[AMDGPU] Extend promote alloca vectorization
Promote alloca can vectorize a small array by bitcasting it to a
vector type. Extend vectorization for the case when alloca is
already a vector type. We still want to replace GEPs with an
insert/extract element instructions in this case.
Differential Revision: https://reviews.llvm.org/D54219
llvm-svn: 346376
diff --git a/llvm/lib/Target/AMDGPU/AMDGPUPromoteAlloca.cpp b/llvm/lib/Target/AMDGPU/AMDGPUPromoteAlloca.cpp
index ec7ea2b..5d087c0 100644
--- a/llvm/lib/Target/AMDGPU/AMDGPUPromoteAlloca.cpp
+++ b/llvm/lib/Target/AMDGPU/AMDGPUPromoteAlloca.cpp
@@ -328,6 +328,10 @@
// Currently only handle the case where the Pointer Operand is a GEP.
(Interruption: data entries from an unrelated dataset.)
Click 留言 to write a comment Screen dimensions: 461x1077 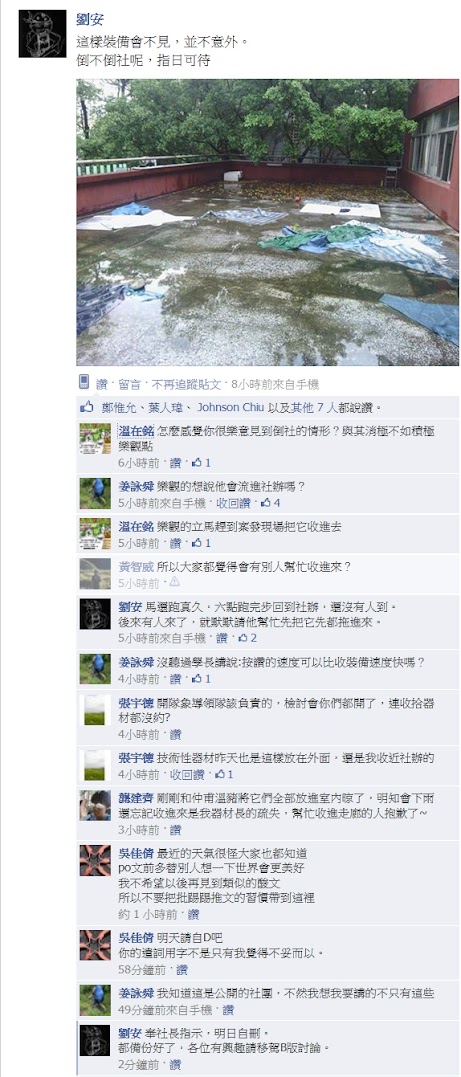(130, 385)
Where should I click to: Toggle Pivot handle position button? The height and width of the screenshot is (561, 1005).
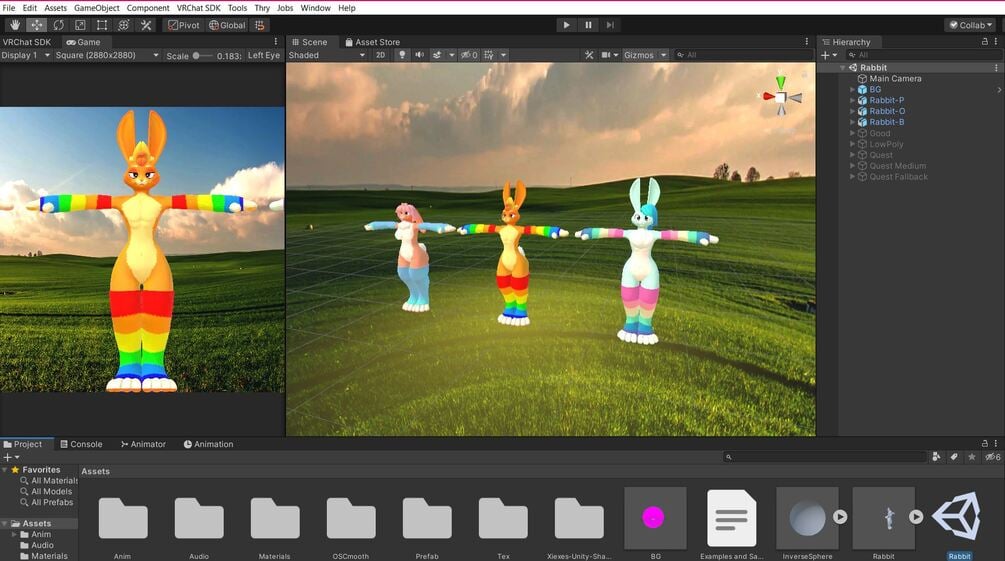[x=183, y=25]
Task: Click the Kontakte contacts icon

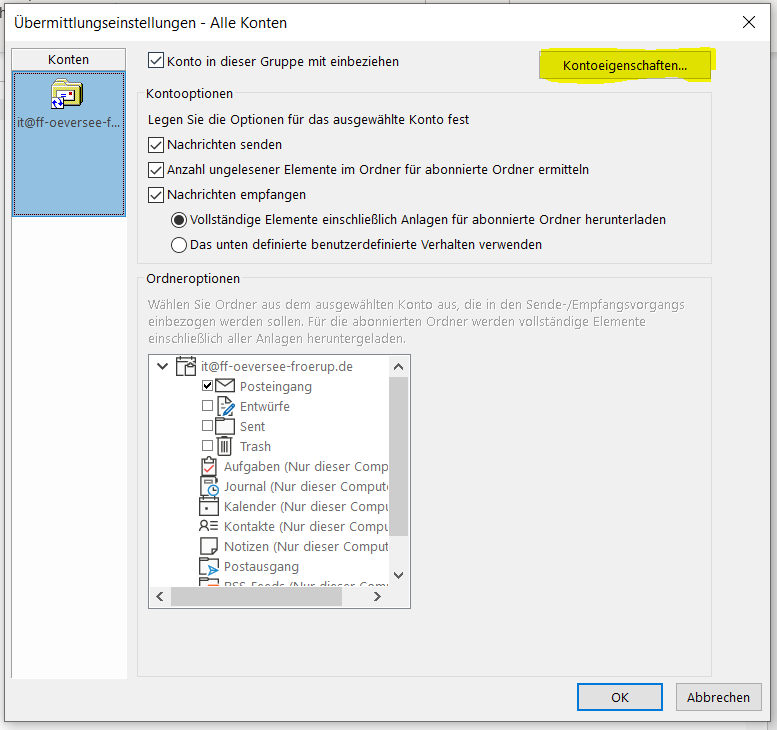Action: coord(208,526)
// Also we could not vectorize volatile or atomic loads.
LoadInst *LI = cast<LoadInst>(Inst);
+ if (isa<AllocaInst>(User) &&
+ LI->getPointerOperandType() == User->getType() &&
+ isa<VectorType>(LI->getType()))
+ return true;
return isa<GetElementPtrInst>(LI->getPointerOperand()) && LI->isSimple();
}
case Instruction::BitCast:
@@ -337,6 +341,10 @@
// since it should be canonical form, the User should be a GEP.
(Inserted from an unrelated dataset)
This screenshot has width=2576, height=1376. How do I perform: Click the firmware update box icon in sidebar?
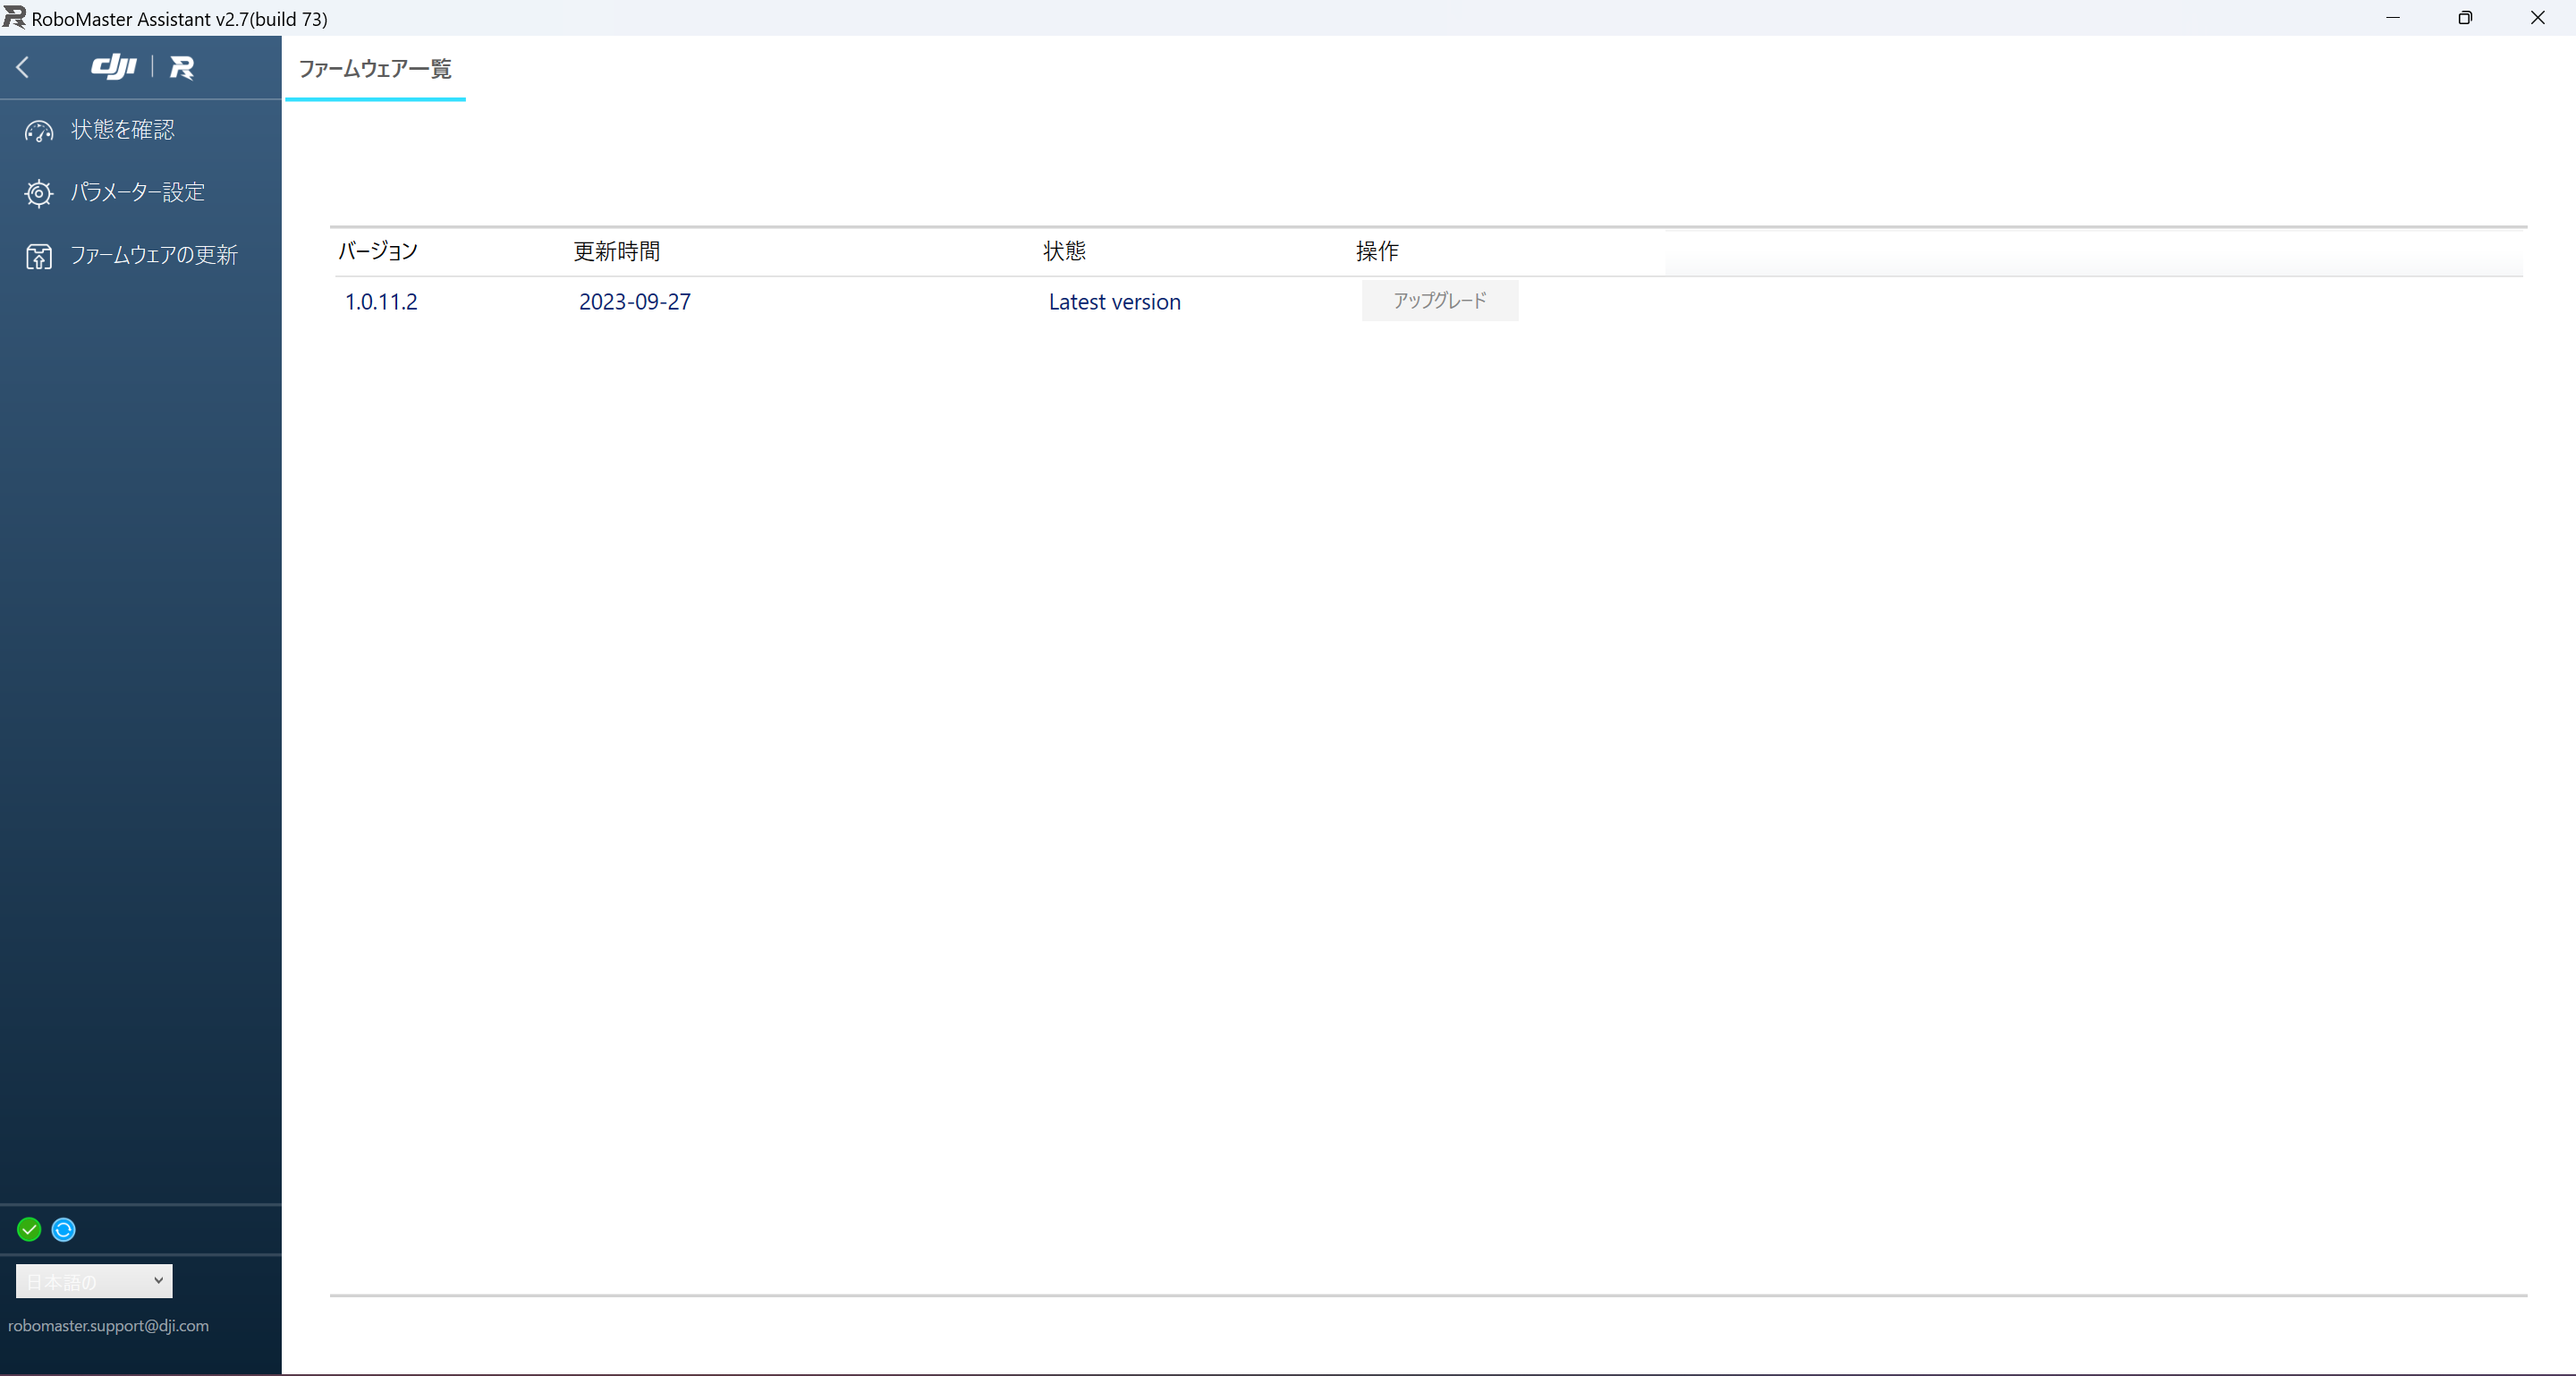click(38, 256)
// Also we could not vectorize volatile or atomic stores.
StoreInst *SI = cast<StoreInst>(Inst);
+ if (isa<AllocaInst>(User) &&
+ SI->getPointerOperandType() == User->getType() &&
+ isa<VectorType>(SI->getValueOperand()->getType()))
+ return true;
return (SI->getPointerOperand() == User) && isa<GetElementPtrInst>(User) && SI->isSimple();
}
default:
@@ -351,7 +359,8 @@
return false;
}
- ArrayType *AllocaTy = dyn_cast<ArrayType>(Alloca->getAllocatedType());
+ Type *AT = Alloca->getAllocatedType();
+ SequentialType *AllocaTy = dyn_cast<SequentialType>(AT);
LLVM_DEBUG(dbgs() << "Alloca candidate for vectorization\n");
@@ -398,7 +407,9 @@
}
}
- VectorType *VectorTy = arrayTypeToVecType(AllocaTy);
+ VectorType *VectorTy = dyn_cast<VectorType>(AllocaTy);
+ if (!VectorTy)
+ VectorTy = arrayTypeToVecType(cast<ArrayType>(AllocaTy));
LLVM_DEBUG(dbgs() << " Converting alloca to vector " << *AllocaTy << " -> "
<< *VectorTy << '\n');
@@ -408,6 +419,9 @@
IRBuilder<> Builder(Inst);
switch (Inst->getOpcode()) {
case Instruction::Load: {
+ if (Inst->getType() == AT)
+ break;
+
Type *VecPtrTy = VectorTy->getPointerTo(AMDGPUAS::PRIVATE_ADDRESS);
Value *Ptr = cast<LoadInst>(Inst)->getPointerOperand();
Value *Index = calculateVectorIndex(Ptr, GEPVectorIdx);
@@ -420,9 +434,11 @@
break;
}
case Instruction::Store: {
- Type *VecPtrTy = VectorTy->getPointerTo(AMDGPUAS::PRIVATE_ADDRESS);
-
StoreInst *SI = cast<StoreInst>(Inst);
+ if (SI->getValueOperand()->getType() == AT)
+ break;
+
+ Type *VecPtrTy = VectorTy->getPointerTo(AMDGPUAS::PRIVATE_ADDRESS);
Value *Ptr = SI->getPointerOperand();
Value *Index = calculateVectorIndex(Ptr, GEPVectorIdx);
Value *BitCast = Builder.CreateBitCast(Alloca, VecPtrTy);